#### [REQUIRED ACTION]
From the material below, copy each line that holds the word "click".

--- START ---

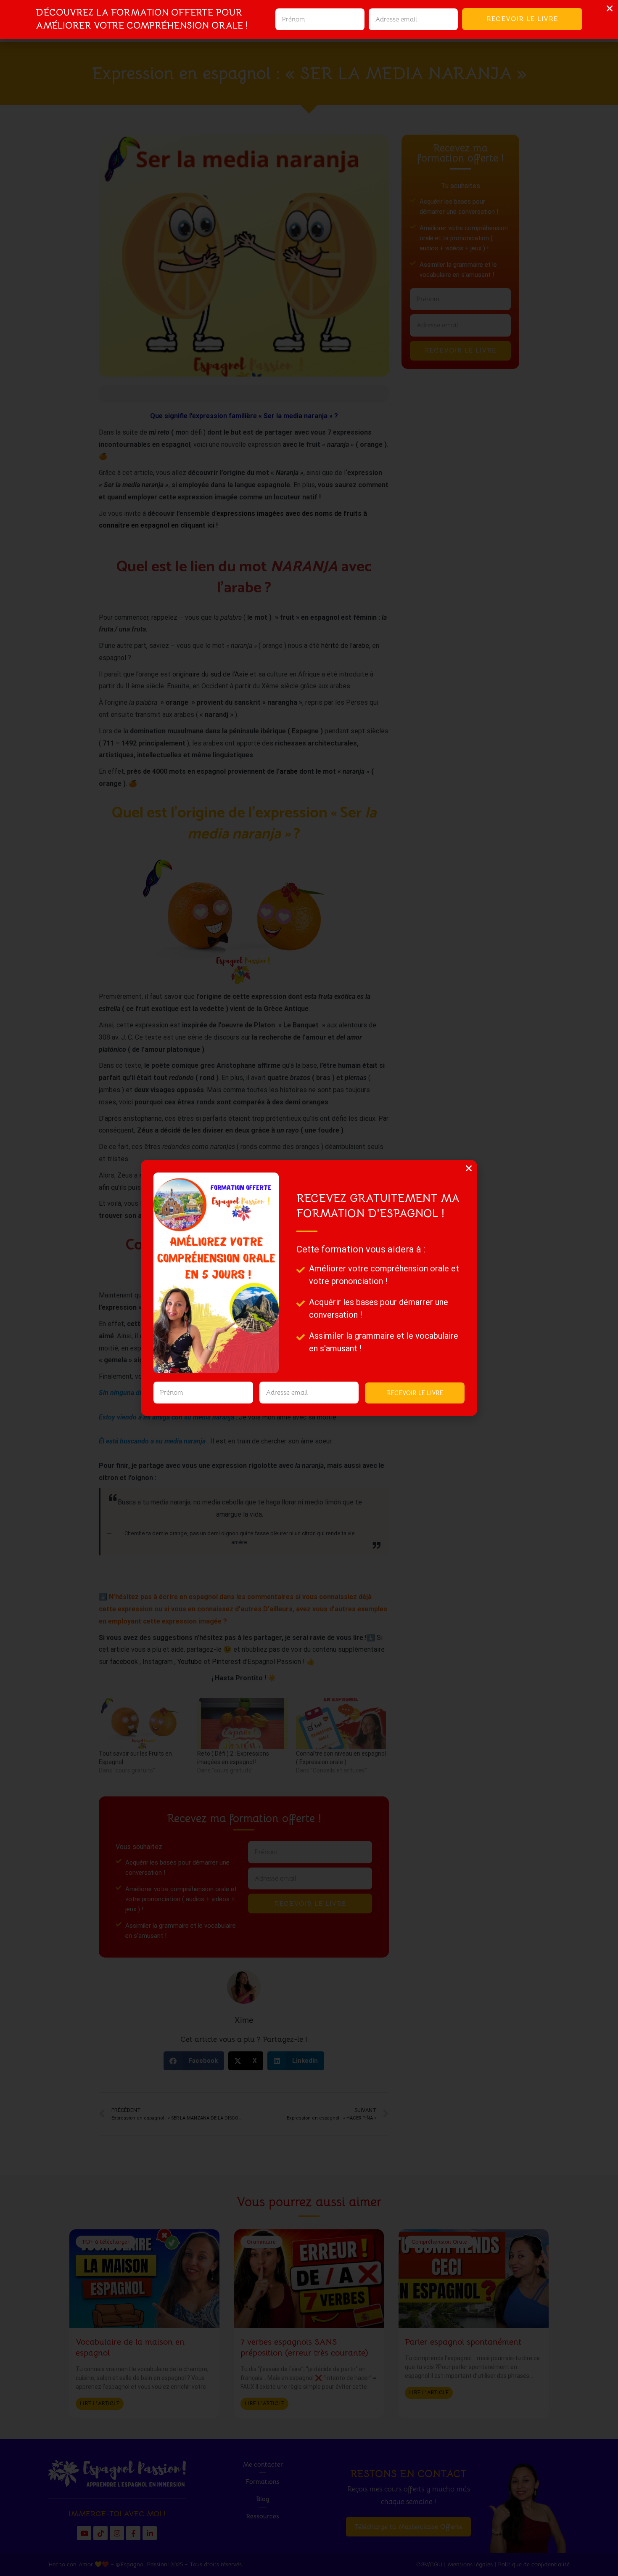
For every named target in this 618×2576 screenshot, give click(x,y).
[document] (309, 1288)
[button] (469, 1168)
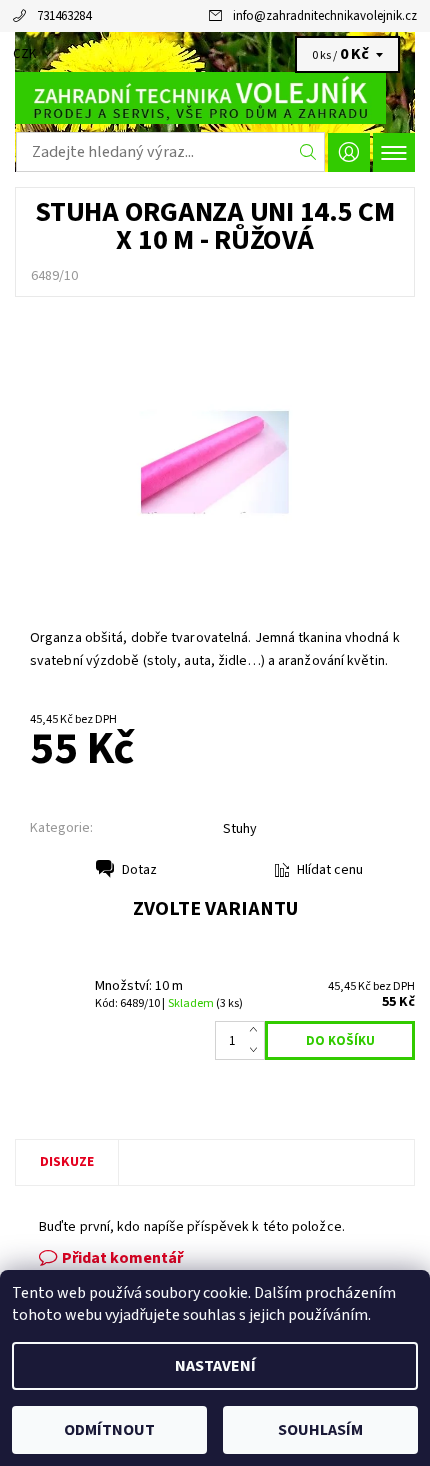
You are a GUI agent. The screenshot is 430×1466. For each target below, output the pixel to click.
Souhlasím (320, 1430)
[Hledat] (308, 152)
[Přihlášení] (349, 152)
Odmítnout (109, 1430)
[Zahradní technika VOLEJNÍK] (215, 98)
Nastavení (215, 1366)
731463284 (64, 16)
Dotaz (139, 870)
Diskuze (67, 1162)
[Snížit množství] (257, 1051)
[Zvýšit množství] (257, 1031)
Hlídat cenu (330, 870)
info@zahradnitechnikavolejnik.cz (325, 16)
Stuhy (240, 829)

--- END ---

#### [RESULT FOR THIS EXERCISE]
For every named target in this 618×2576 screenshot, give click(x,y).
You are a GUI agent. The screenshot is 430×1466. For each target below, output the pixel to click.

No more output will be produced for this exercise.